### Problem to work on:
Rewrite the items below, substituting "screen capture" for every occurrence of "screenshot" and keeping everything else the same. Omit the pictures from your answer.

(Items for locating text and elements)
○ ○ ○ ○ ○ ○ ○
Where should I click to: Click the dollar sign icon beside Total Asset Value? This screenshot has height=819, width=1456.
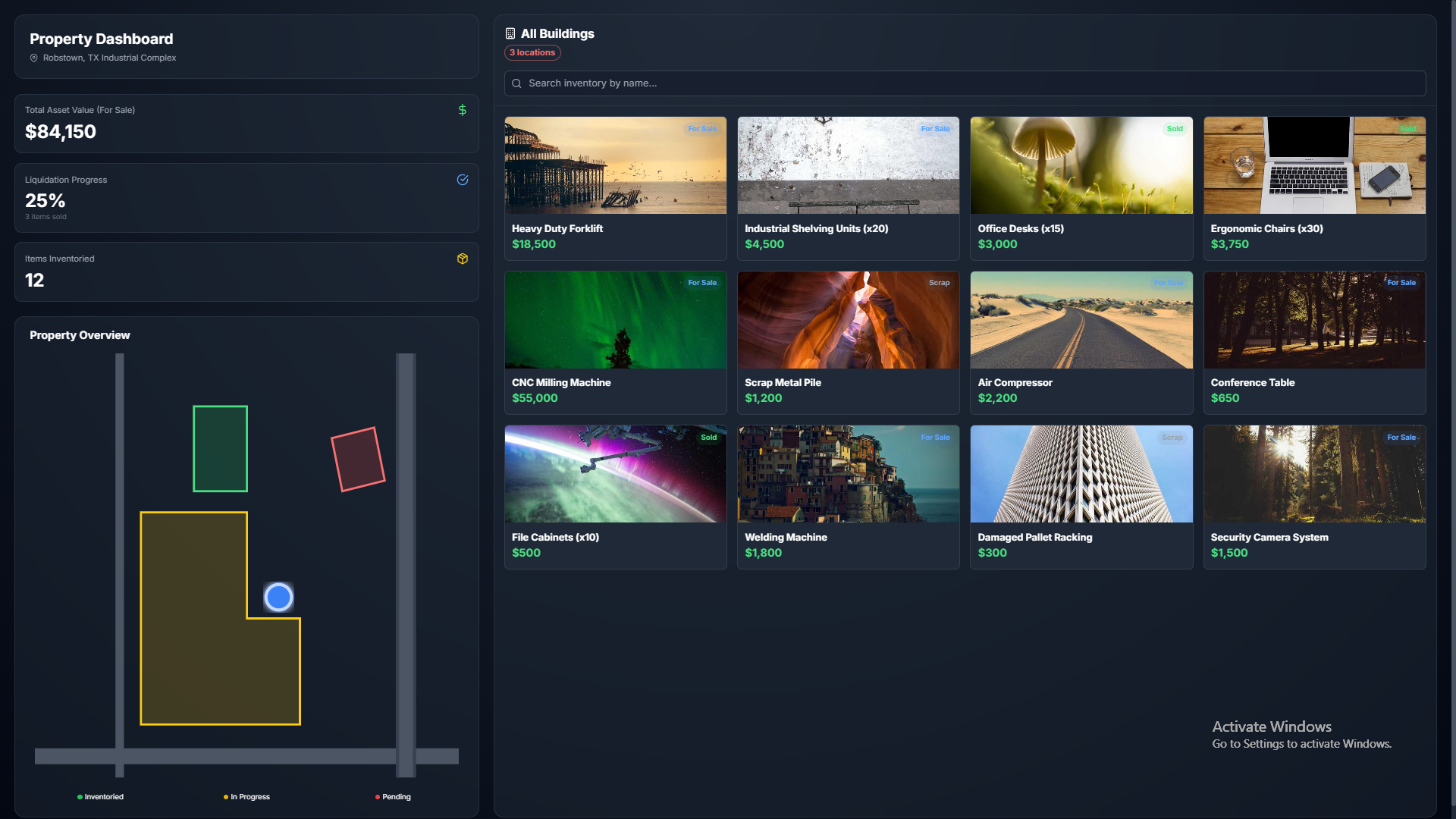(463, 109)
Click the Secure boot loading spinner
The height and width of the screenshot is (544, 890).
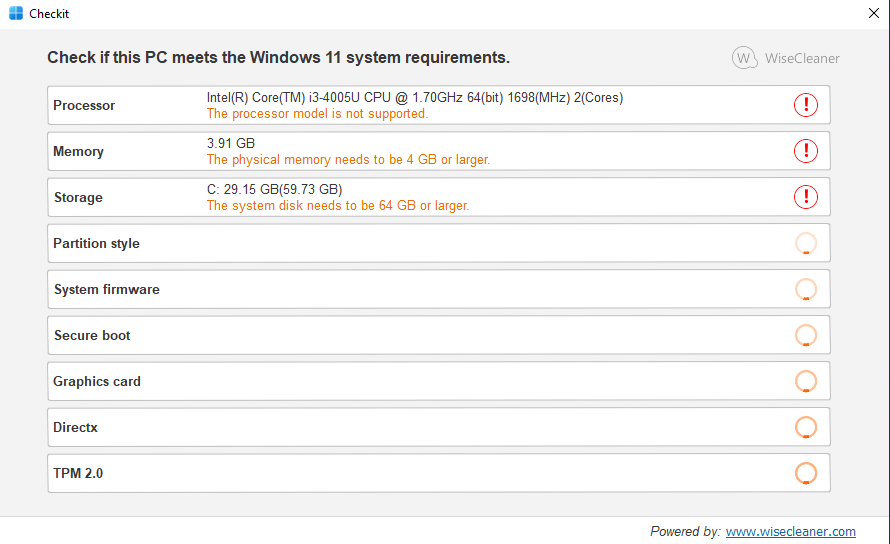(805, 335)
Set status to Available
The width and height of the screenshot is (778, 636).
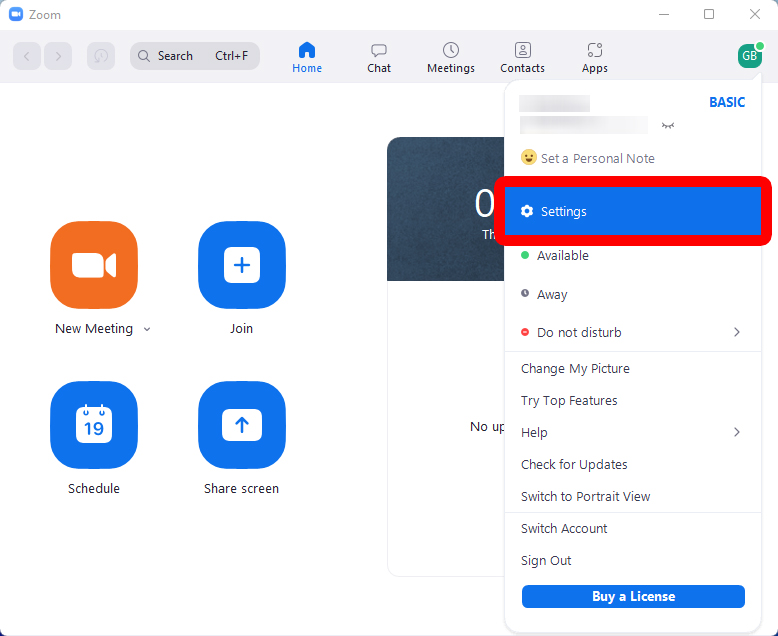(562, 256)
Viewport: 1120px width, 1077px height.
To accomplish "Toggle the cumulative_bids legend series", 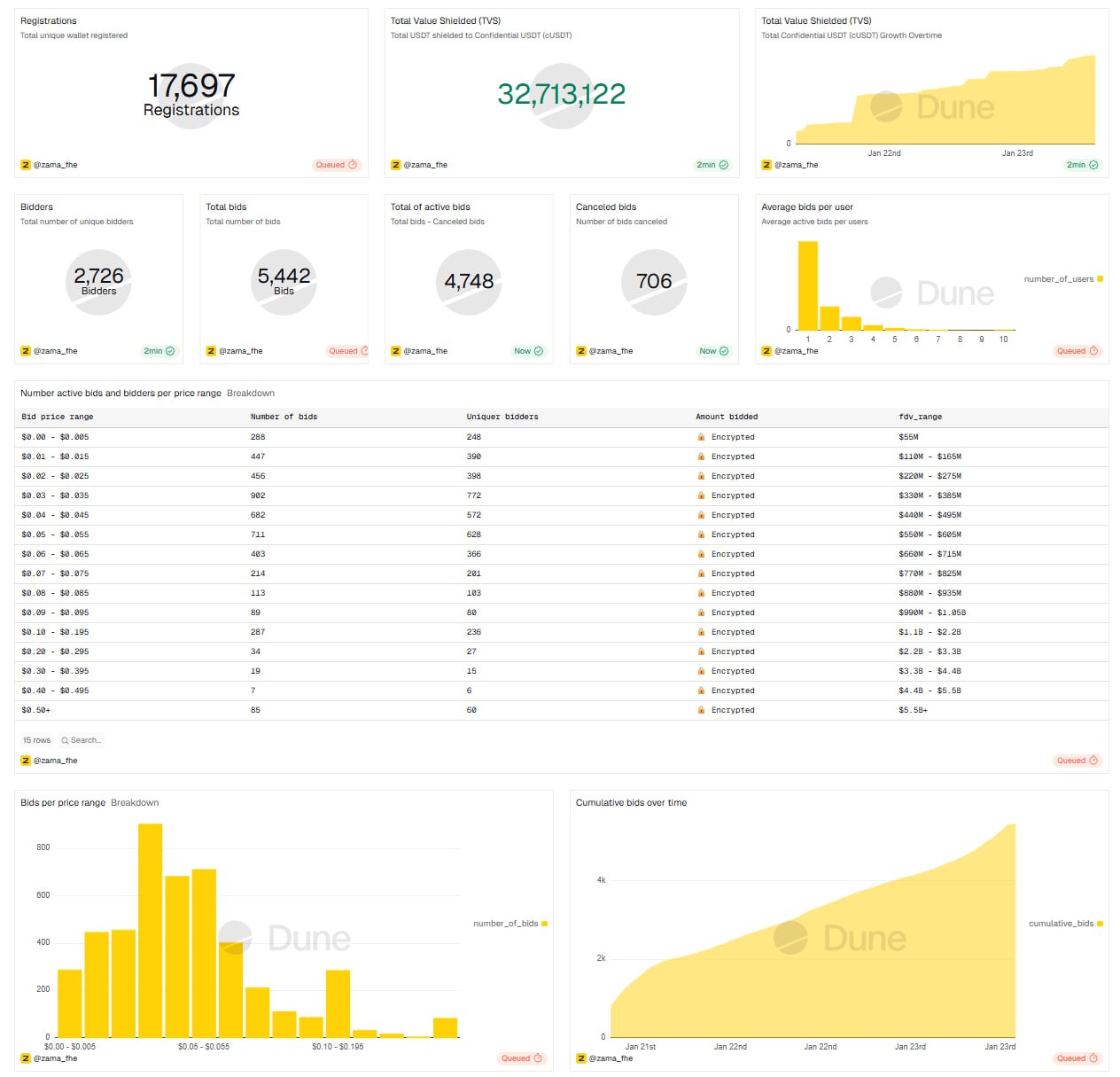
○ ○ ○ ○ ○ ○ ○
### Written response:
Where should I click to: Click the dollar sign icon beside Total Asset Value? This screen capture has height=819, width=1456.
(463, 109)
Click the Secure boot loading spinner
The height and width of the screen capture is (544, 890).
(805, 335)
Set status to Available
The width and height of the screen capture is (778, 636).
(562, 256)
Viewport: 1120px width, 1077px height.
To accomplish "Toggle the cumulative_bids legend series", 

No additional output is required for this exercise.